>> START Text passage
PUBLISH
IN THE UNITED STATES COURT OF APPEALS
FOR THE ELEVENTH CIRCUIT
________________________
FILED
U.S. COURT OF APPEALS
No. 98-4449 ELEVENTH CIRCUIT
________________________ 03/23/99
D. C. Docket No. 96-8365-Civ-DKTH THOMAS K. KAHN
CLERK
SHELLY SINCLAIR,
Plaintiff-Appellant,
versus
DE JAY CORPORATION,
Defendant-Appellee.
________________________
Appeal from the United States District Court
for the Southern District of Florida
_________________________
(March 23, 1999)
Before COX and BARKETT, Circuit Judges, and FAY, Senior Circuit Judge.
BARKETT, Circuit Judge:
Shelly Sinclair appeals from the district court’s grant of summary judgment to De Jay
Corporation (“De Jay”) on Sinclair’s claim of sexual harassment in violation of the Florida Civil
Rights Act of 1992 (“FCRA”), Fla. Stat. Ann. § 760.01-760.11.1 Sinclair argues that the district
court erred in concluding that De Jay was not a statutory employer for purposes of the FCRA
because it did not employ fifteen employees in the State of Florida. We reverse.
>> END Text passage
>> START Data excerpts
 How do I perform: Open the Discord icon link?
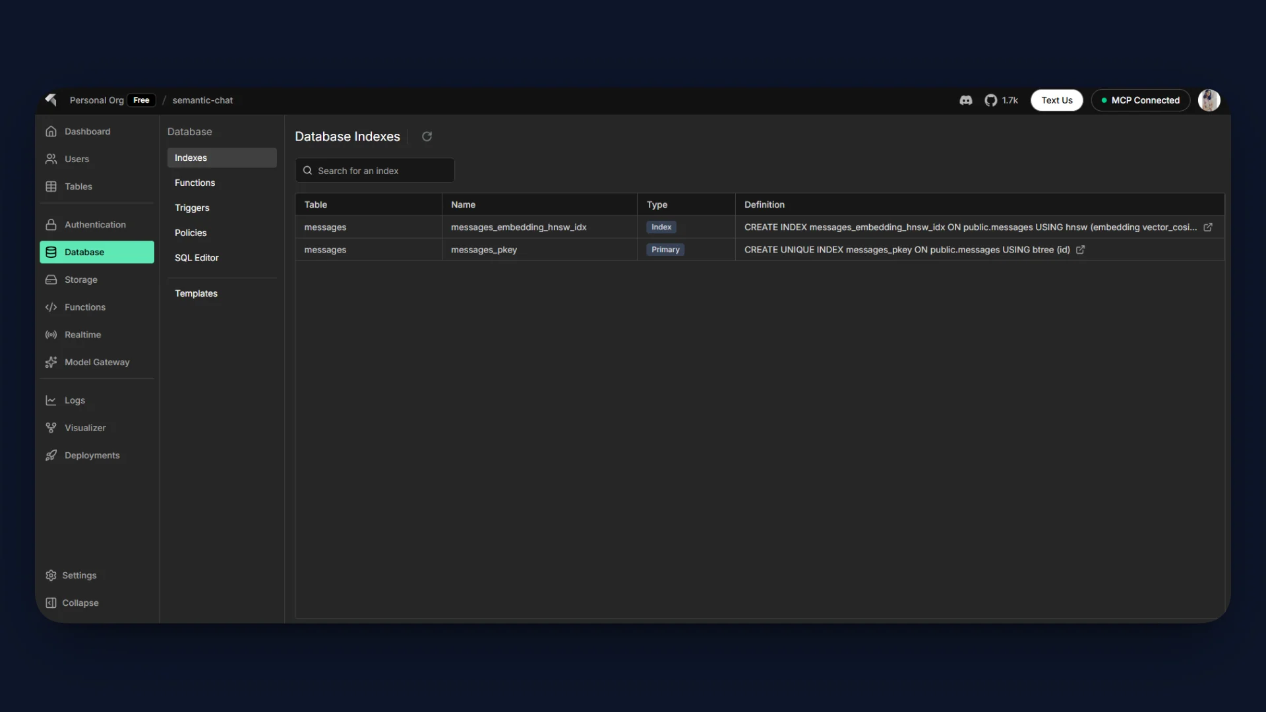tap(966, 100)
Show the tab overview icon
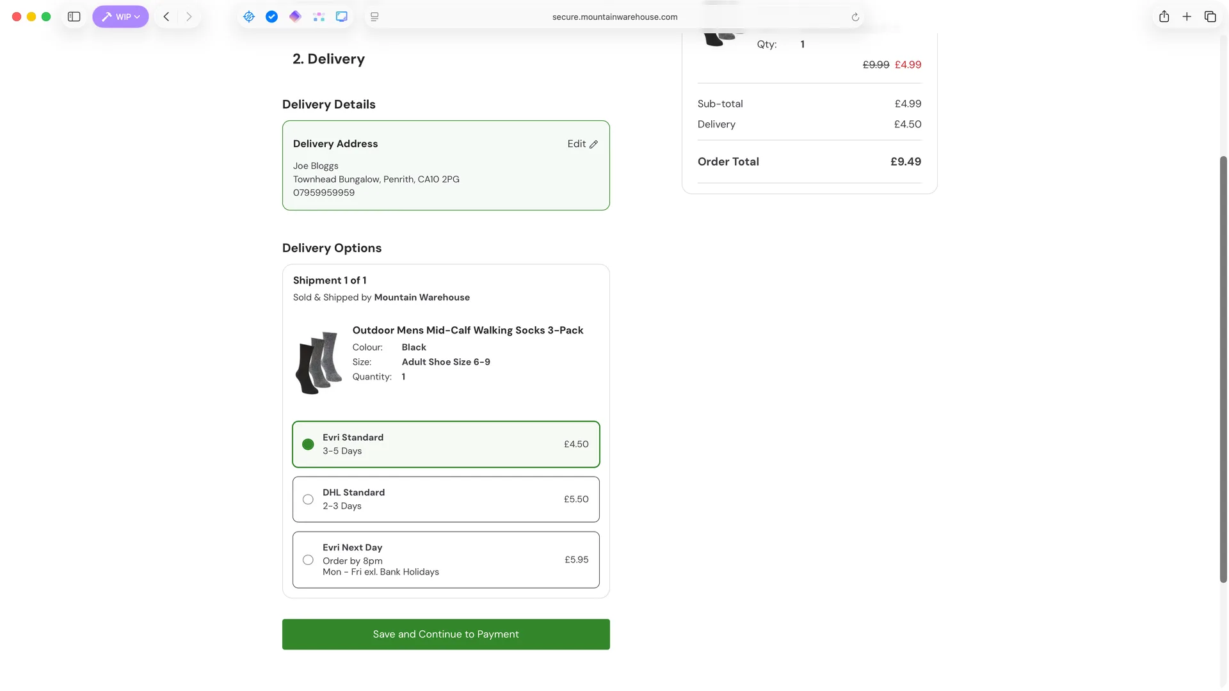Viewport: 1229px width, 691px height. (x=1210, y=17)
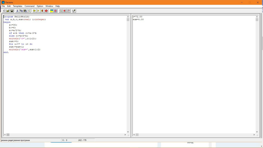263x148 pixels.
Task: Open the Help menu
Action: (x=58, y=6)
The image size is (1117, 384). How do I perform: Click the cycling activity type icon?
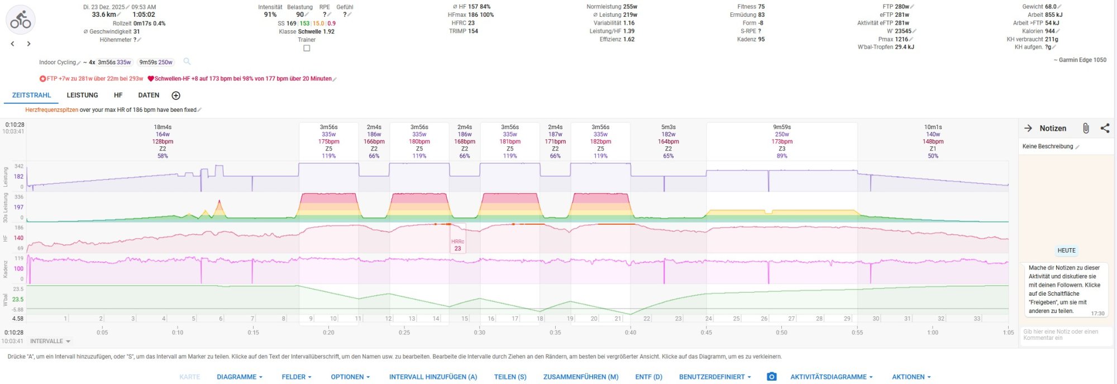tap(21, 20)
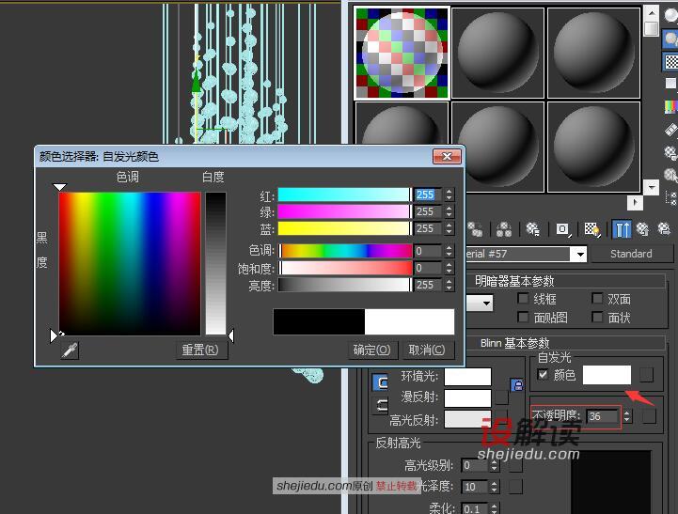Uncheck the 自发光 颜色 checkbox
The width and height of the screenshot is (678, 514).
[x=543, y=374]
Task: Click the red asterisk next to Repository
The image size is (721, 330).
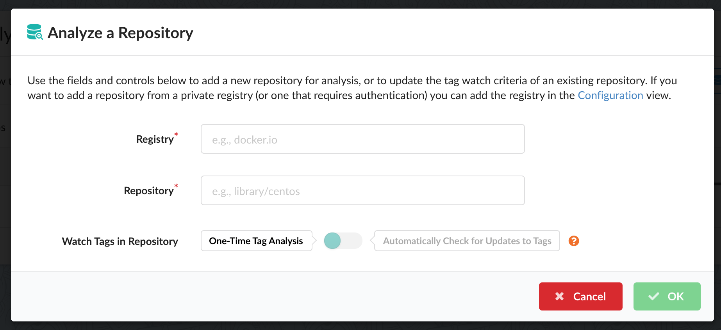Action: pyautogui.click(x=176, y=186)
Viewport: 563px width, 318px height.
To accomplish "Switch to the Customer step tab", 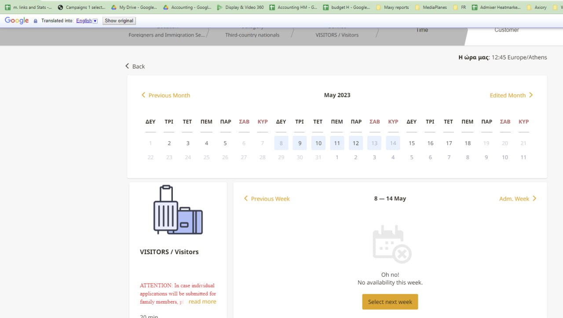I will point(506,30).
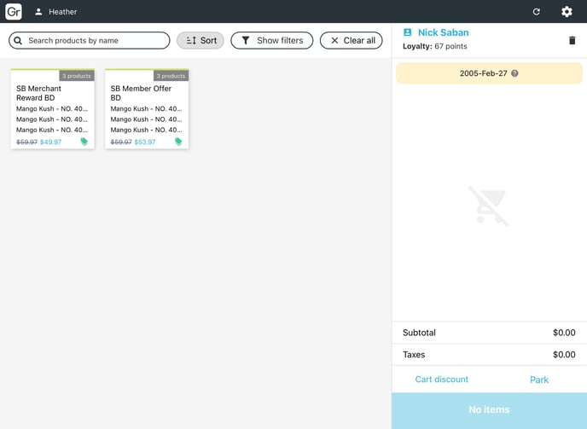Click the No items checkout button
Screen dimensions: 587x429
489,410
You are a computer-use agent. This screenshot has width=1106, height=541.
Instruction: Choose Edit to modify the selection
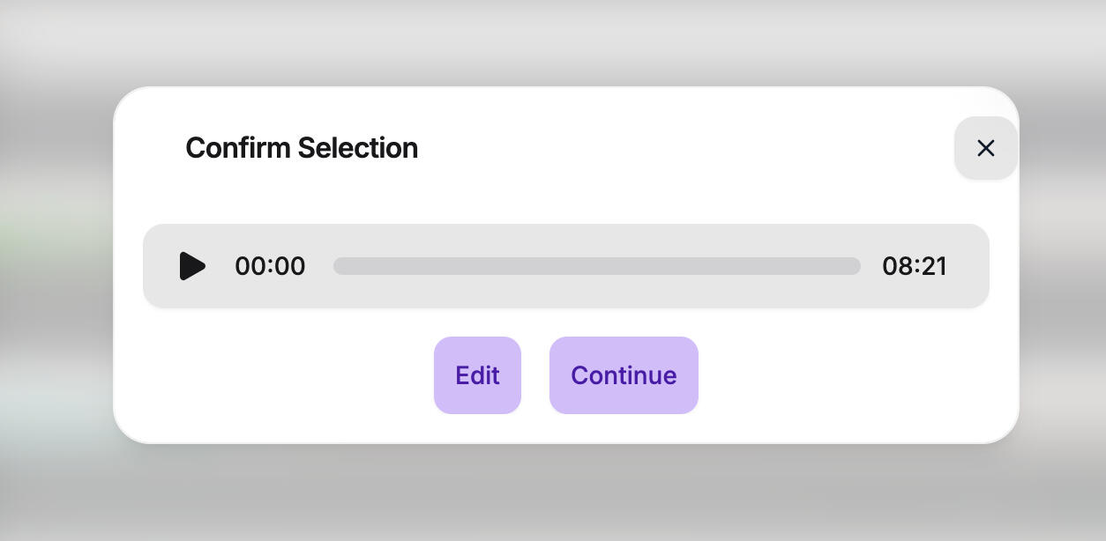click(477, 375)
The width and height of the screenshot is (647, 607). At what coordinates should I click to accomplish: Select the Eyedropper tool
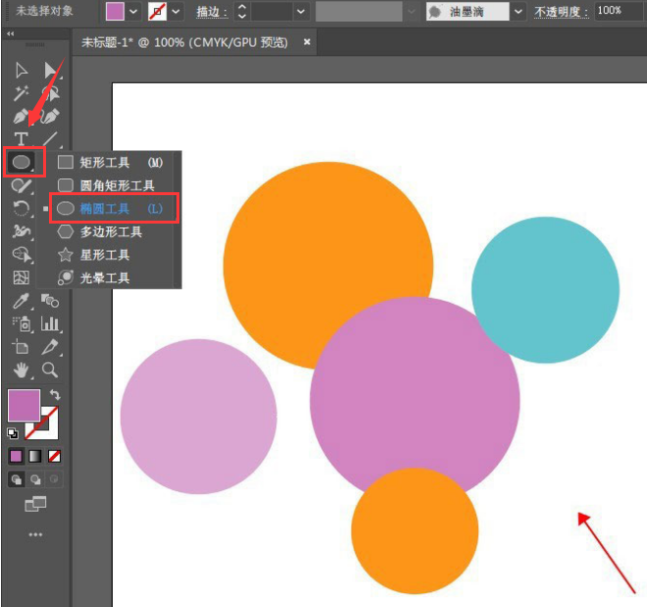point(22,301)
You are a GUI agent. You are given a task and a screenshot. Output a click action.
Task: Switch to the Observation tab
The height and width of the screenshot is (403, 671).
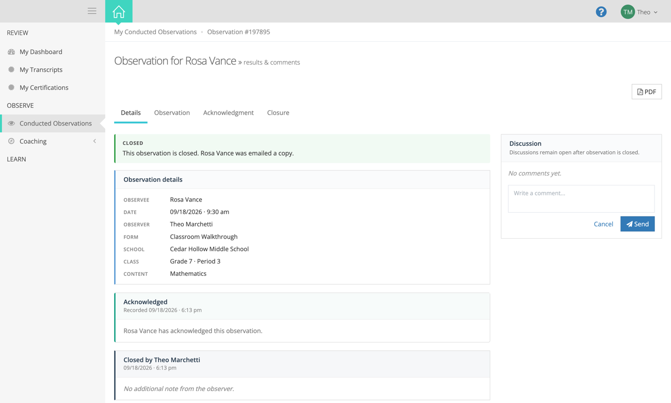click(172, 113)
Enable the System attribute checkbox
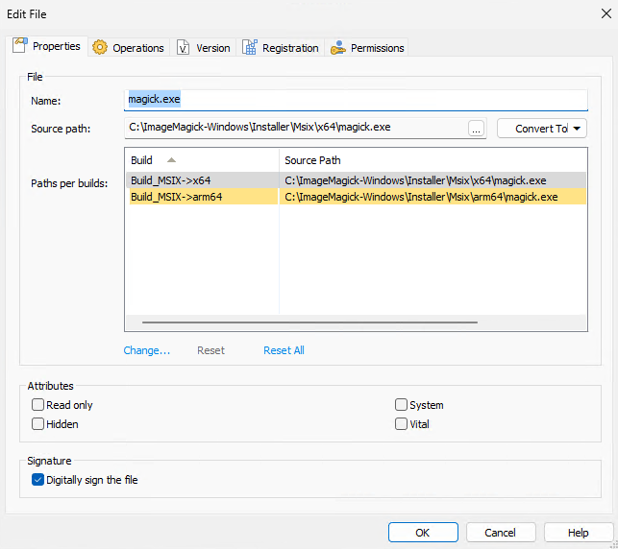Screen dimensions: 618x549 402,405
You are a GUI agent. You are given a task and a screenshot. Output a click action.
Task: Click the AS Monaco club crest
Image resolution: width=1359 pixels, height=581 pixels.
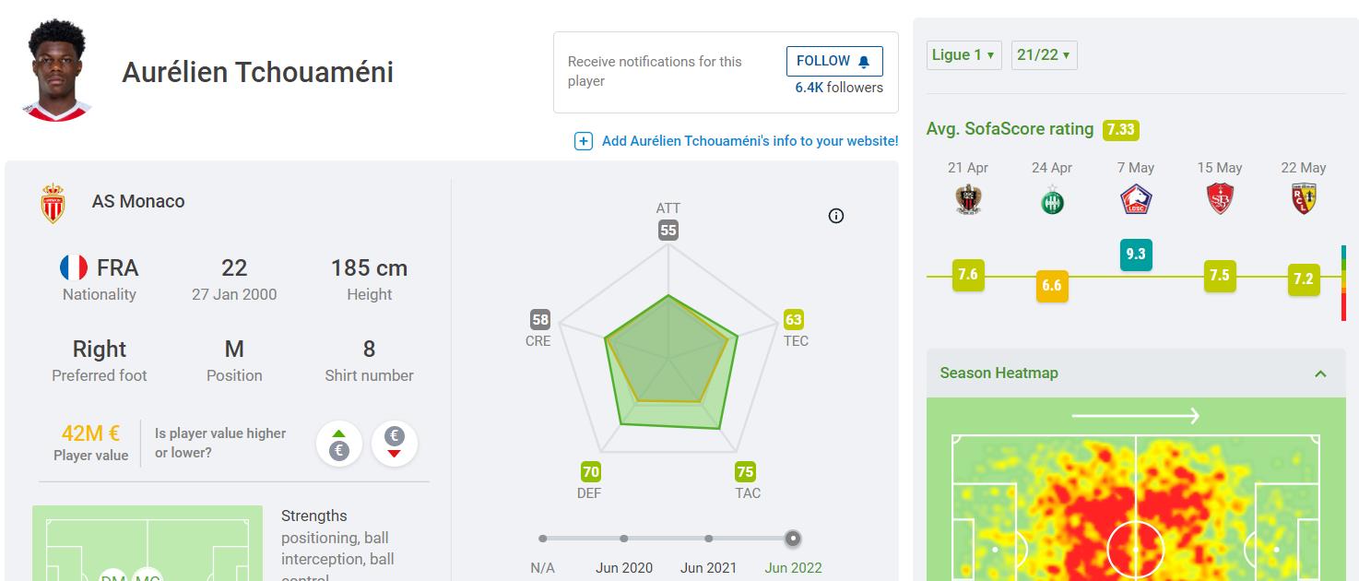tap(53, 203)
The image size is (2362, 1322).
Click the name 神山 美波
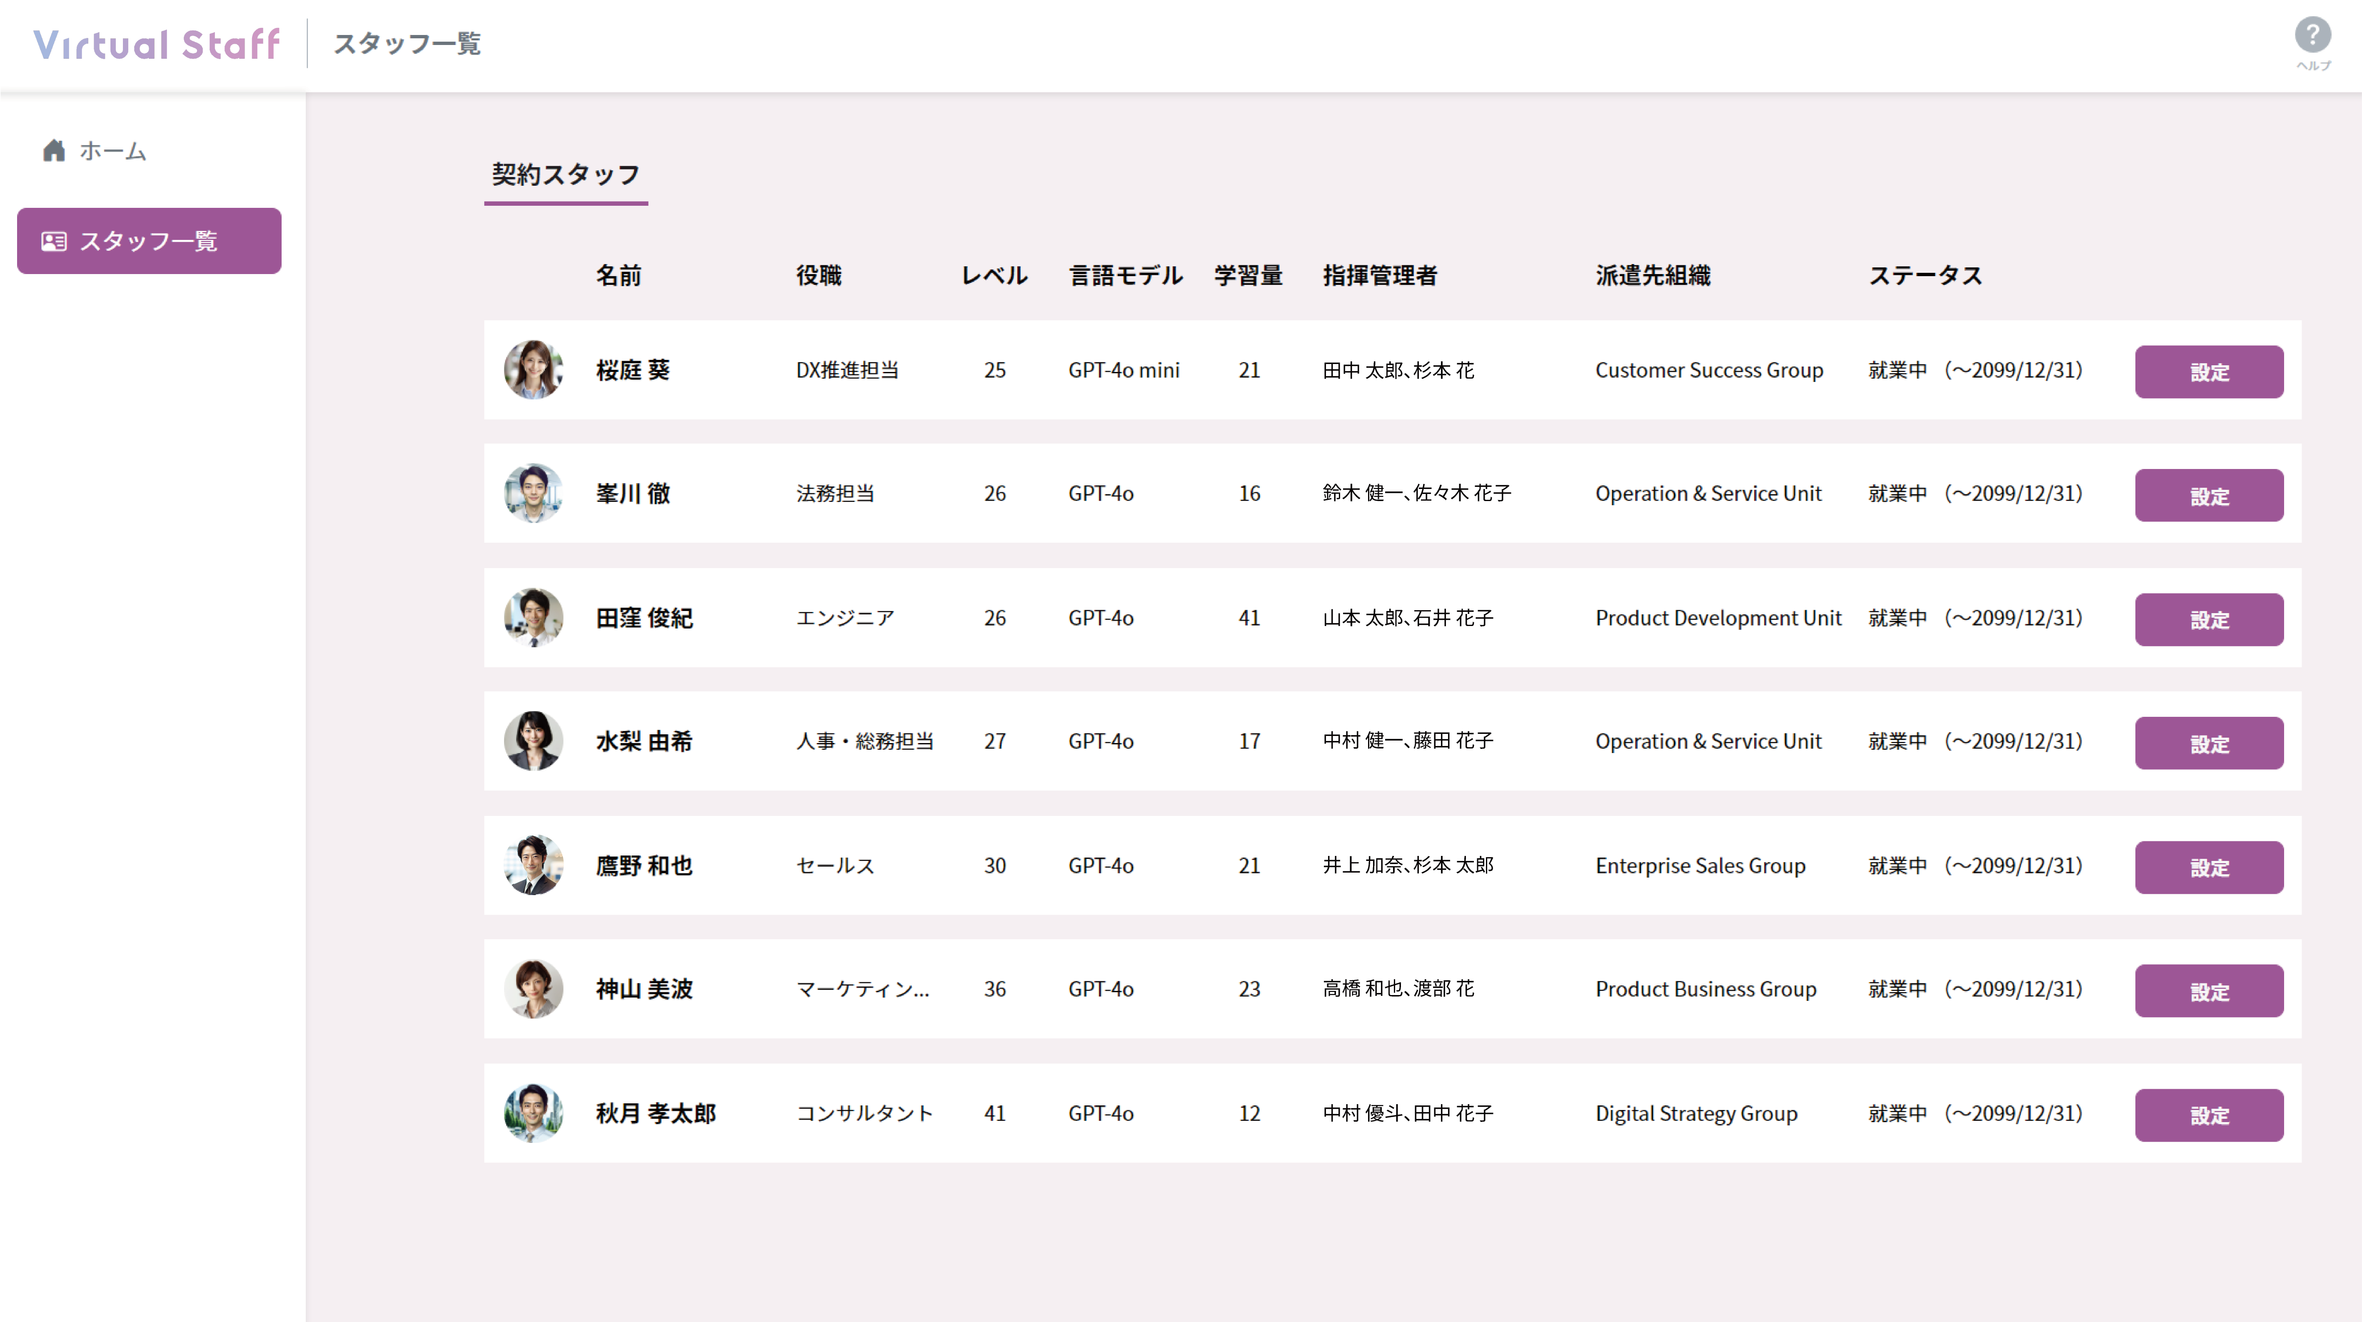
>> END Data excerpts
• _Set task A_: In the appeals court opinion, condense the paragraph that begins "Shelly Sinclair appeals" into a short bulleted list that keeps its main facts.
• _Set task B_: Carry on the appeals court opinion in Sinclair's case against De Jay Corporation, picking up after its last sentence.

• _Exercise result A_:
- Shelly Sinclair appeals a district court's summary judgment for De Jay Corporation on her sexual harassment claim under the Florida Civil Rights Act of 1992.
- The district court found that De Jay was not a statutory employer under that act because it did not employ fifteen employees in Florida.
- Sinclair argues this was error.
- The appeals court reverses.

• _Exercise result B_:
1
Sinclair makes no federal claims. This case is before the court on the basis of diversity
jurisdiction.
BACKGROUND
This suit arises out of allegations of sexual harassment at De Jay. Sinclair alleged that
Steven Sadler, a manager at De Jay, sexually harassed her and that her complaints to
management did not remedy the situation. Instead, she alleged that her supervisor, James
Bologeorges, retaliated against her for complaining about the harassment. She also alleged
religious discrimination by De Jay.
Sinclair filed this action in the Palm Beach County Circuit Court alleging that De Jay
violated the Florida Civil Rights Act. De Jay, a Tennessee corporation, removed the case to
federal district court. There is no dispute that De Jay employs more than fifteen employees.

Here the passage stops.